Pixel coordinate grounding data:
┌────────

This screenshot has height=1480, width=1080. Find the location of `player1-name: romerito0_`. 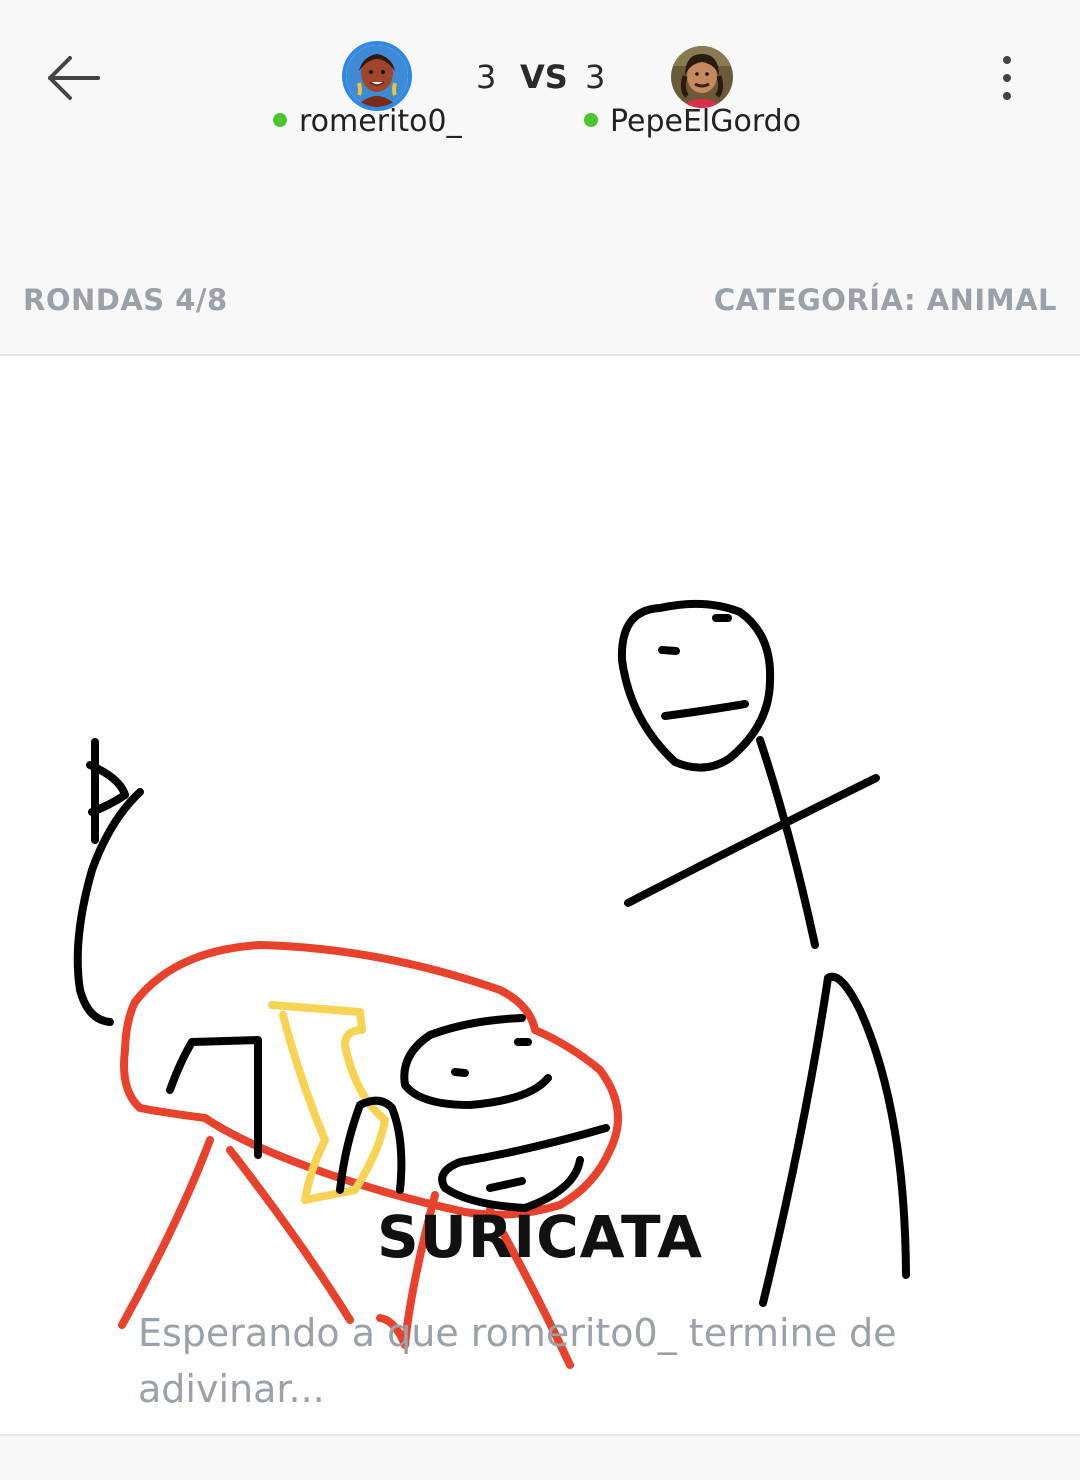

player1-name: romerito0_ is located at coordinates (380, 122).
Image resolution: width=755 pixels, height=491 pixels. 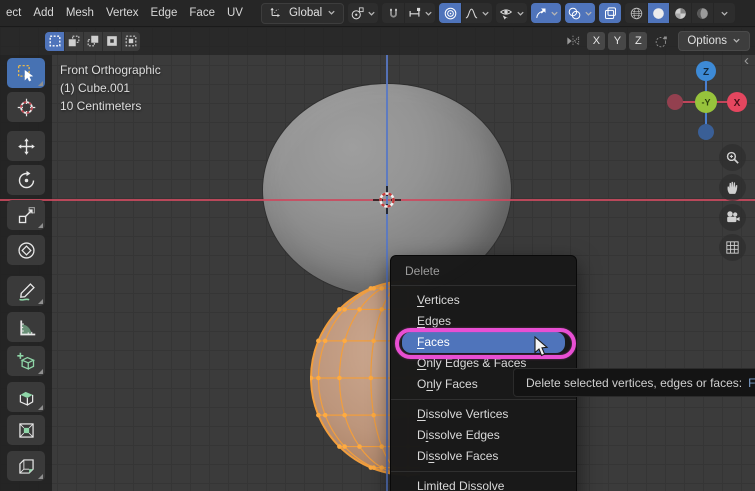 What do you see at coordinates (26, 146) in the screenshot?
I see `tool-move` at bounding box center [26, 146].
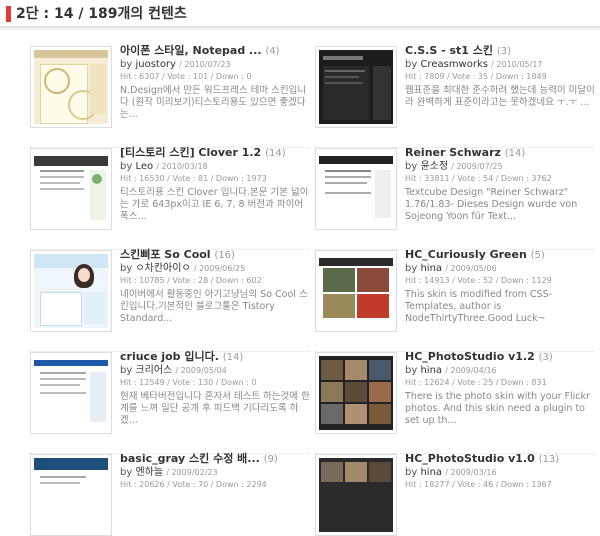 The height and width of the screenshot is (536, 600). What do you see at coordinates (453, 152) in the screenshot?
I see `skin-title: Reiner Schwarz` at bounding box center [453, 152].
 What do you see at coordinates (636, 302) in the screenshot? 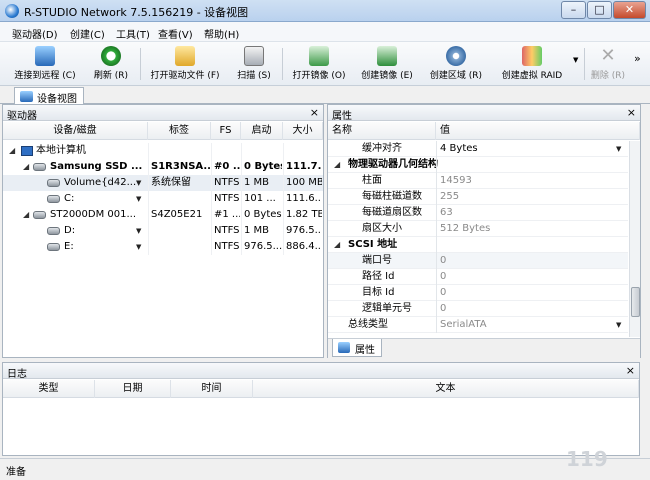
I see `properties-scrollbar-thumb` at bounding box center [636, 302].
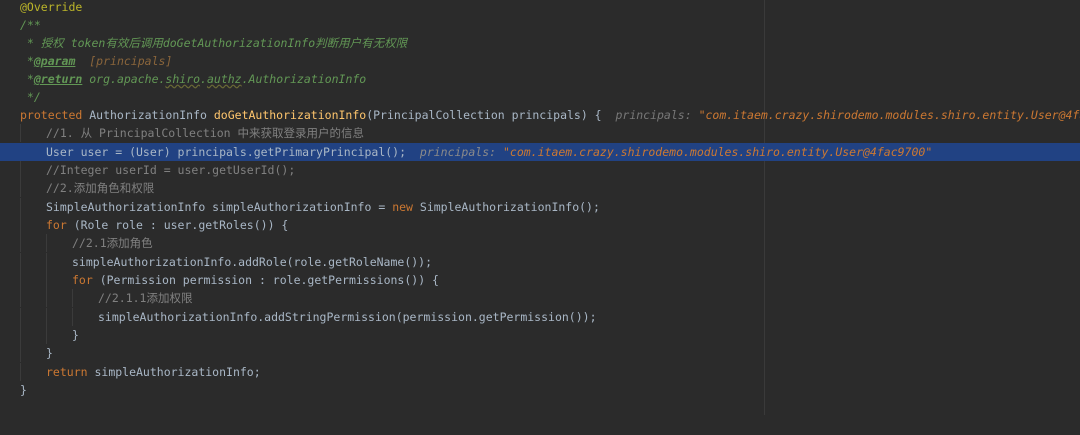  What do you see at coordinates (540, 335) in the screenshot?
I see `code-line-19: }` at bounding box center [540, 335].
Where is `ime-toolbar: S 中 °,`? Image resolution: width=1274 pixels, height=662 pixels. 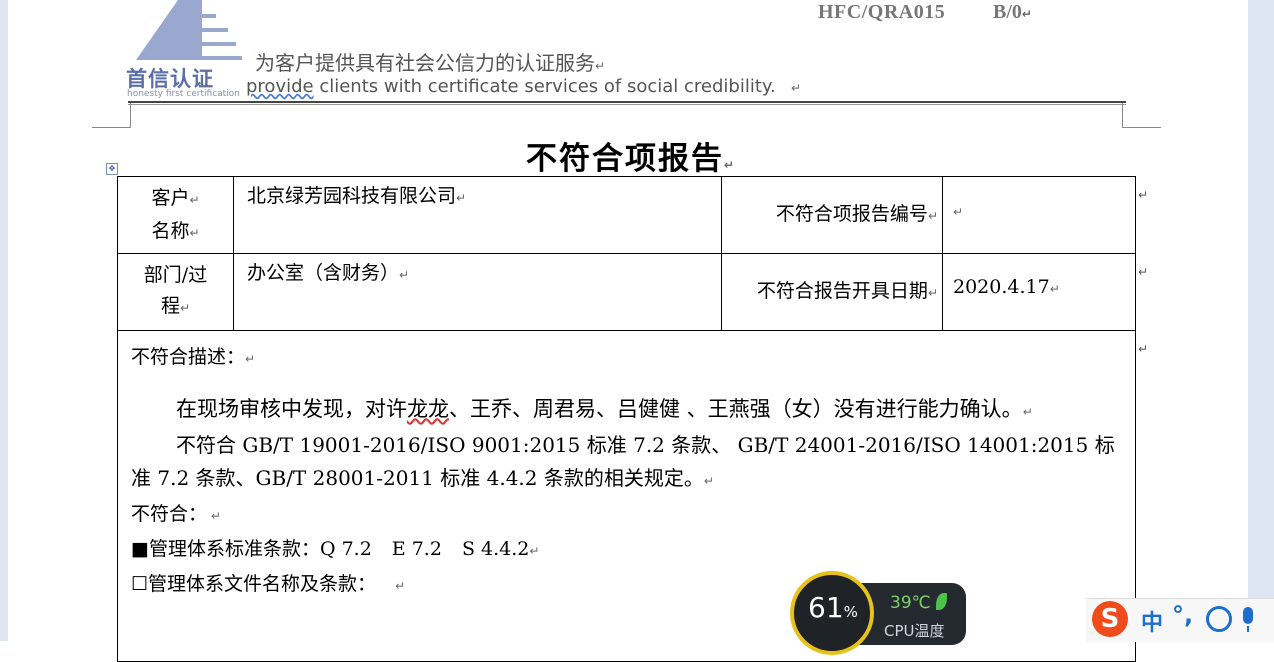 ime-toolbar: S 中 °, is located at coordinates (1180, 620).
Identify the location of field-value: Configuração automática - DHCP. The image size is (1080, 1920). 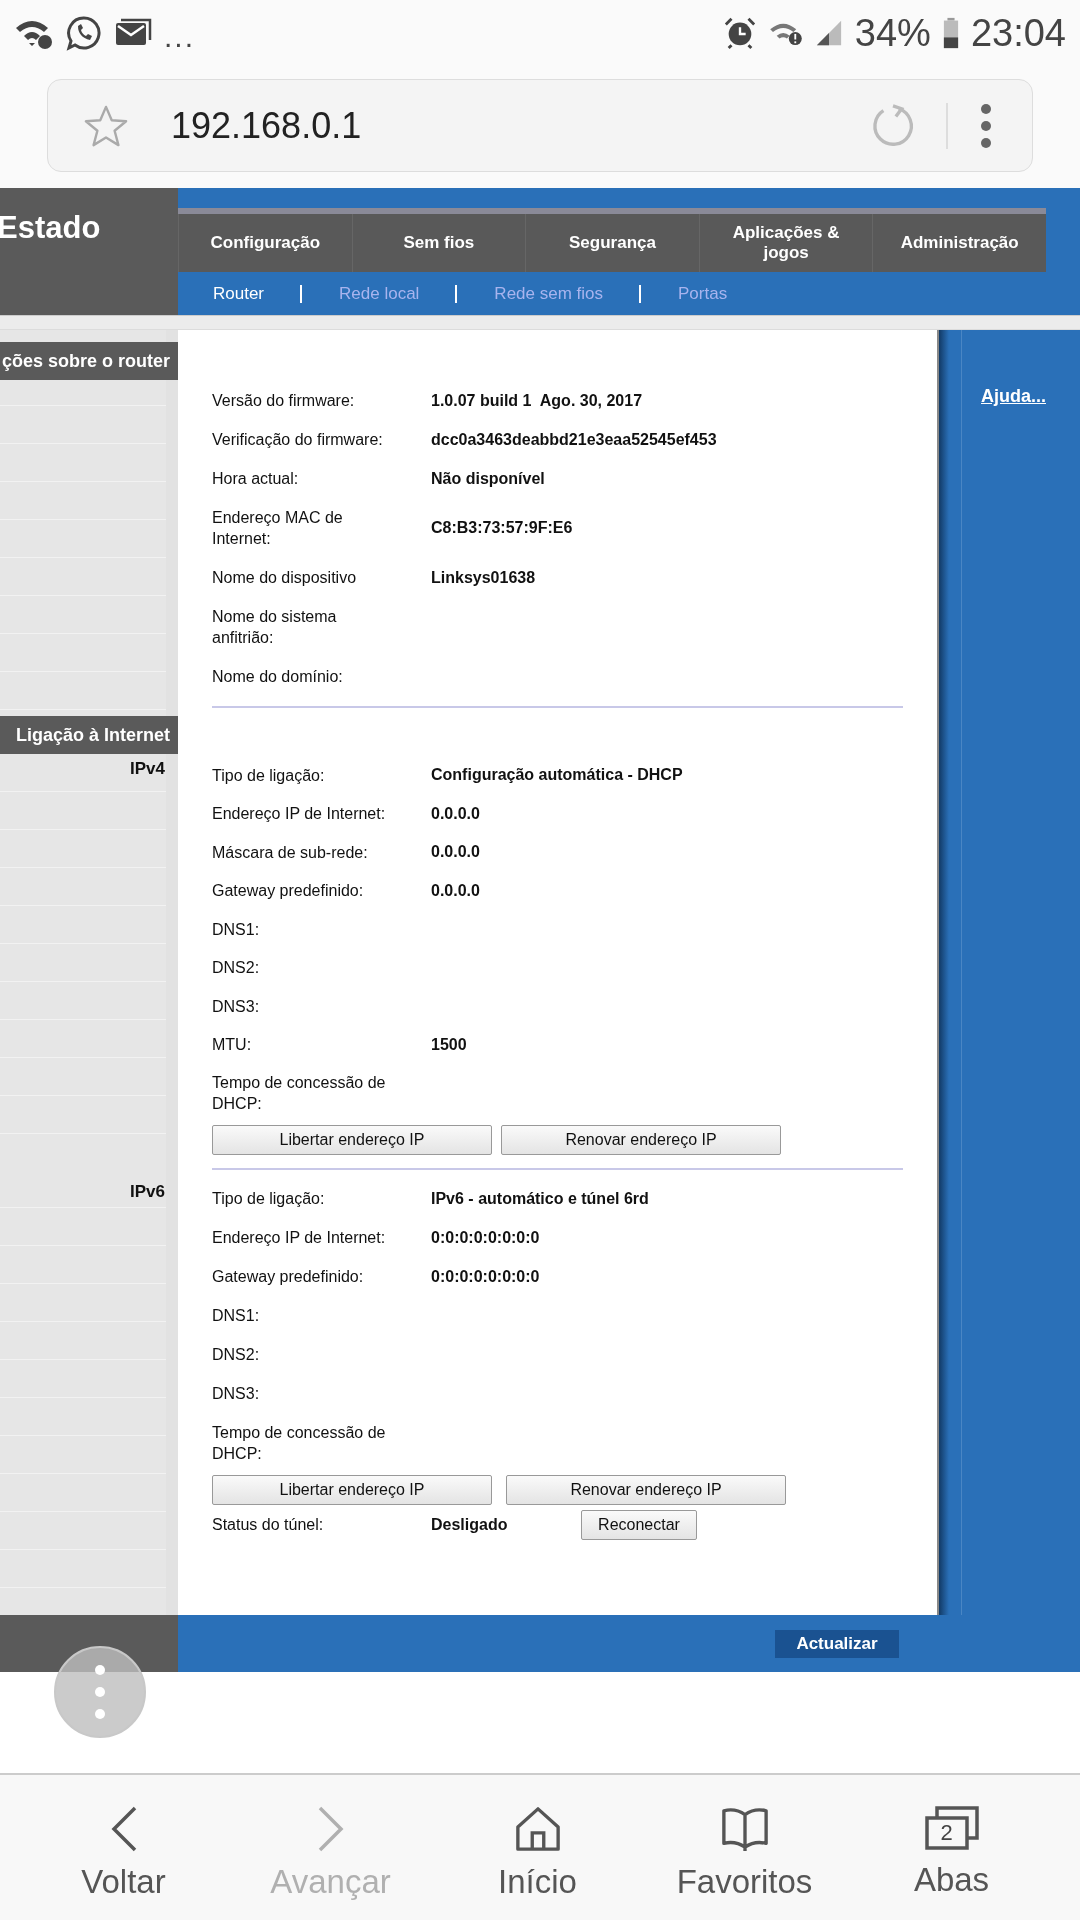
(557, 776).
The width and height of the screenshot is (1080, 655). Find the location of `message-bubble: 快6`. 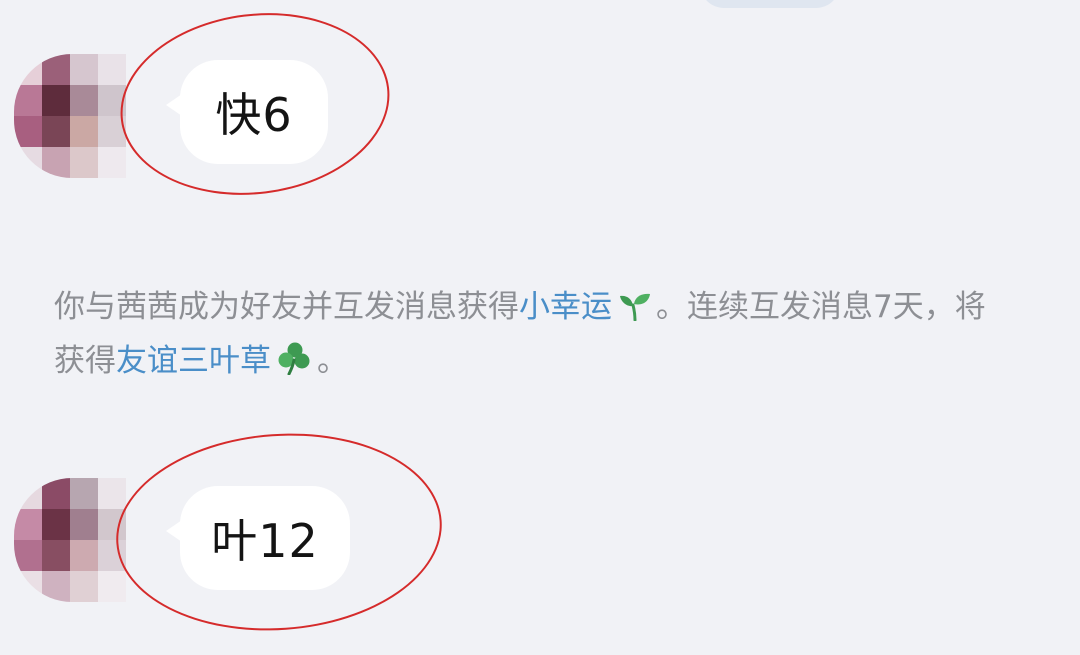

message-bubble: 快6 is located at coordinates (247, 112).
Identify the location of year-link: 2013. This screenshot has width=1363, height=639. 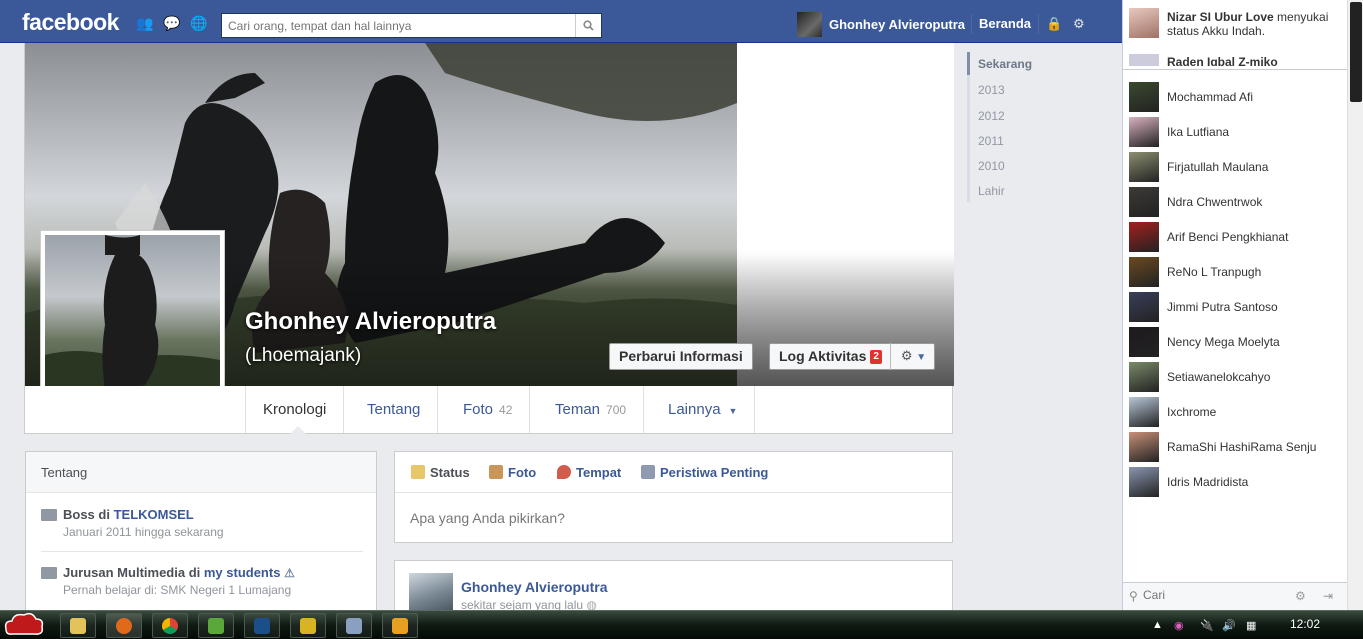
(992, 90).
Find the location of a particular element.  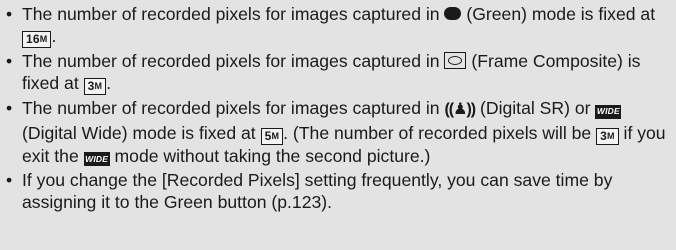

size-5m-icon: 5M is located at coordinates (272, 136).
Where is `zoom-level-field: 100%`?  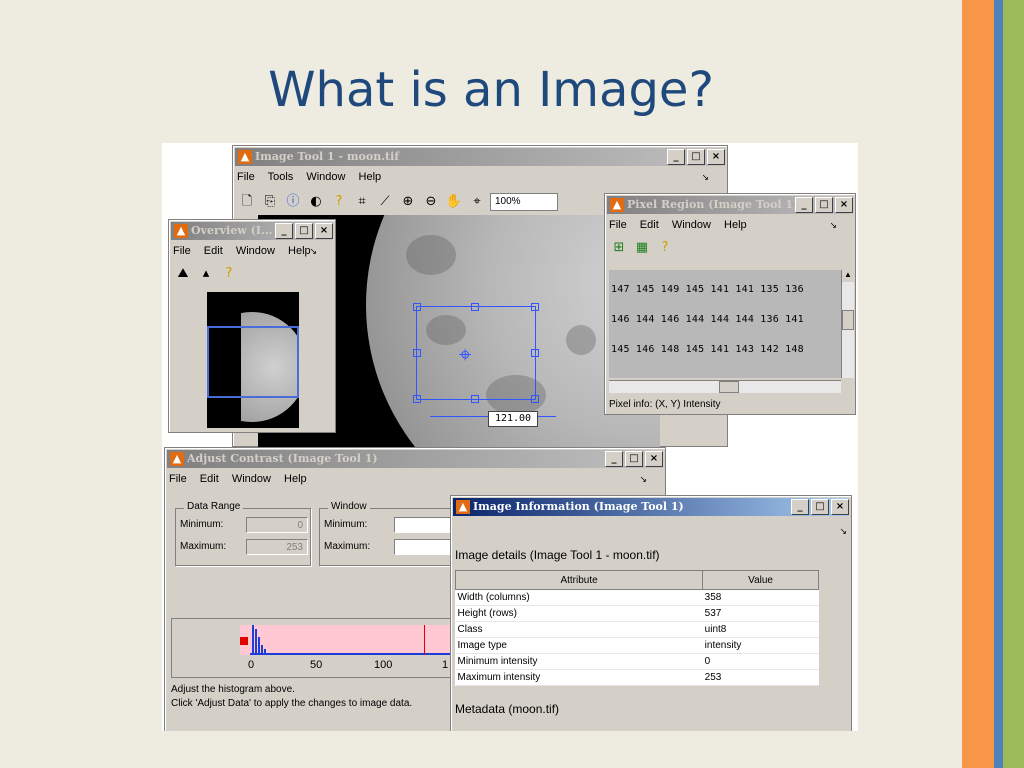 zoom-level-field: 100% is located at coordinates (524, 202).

└────────

== Exercise requirements ==
Rescale the data from the line with "Identify the location of field-value: Configuração" to the line with "(557, 776).", both included, by writing those lines out again in full with every coordinate in the answers multiplied by 2.5 and rounded to a whole number, halves rounded up. Leave the pictures out of your answer.

== Result below ==
Identify the location of field-value: Configuração automática - DHCP. The image size is (1080, 1920). 
(1393, 1940).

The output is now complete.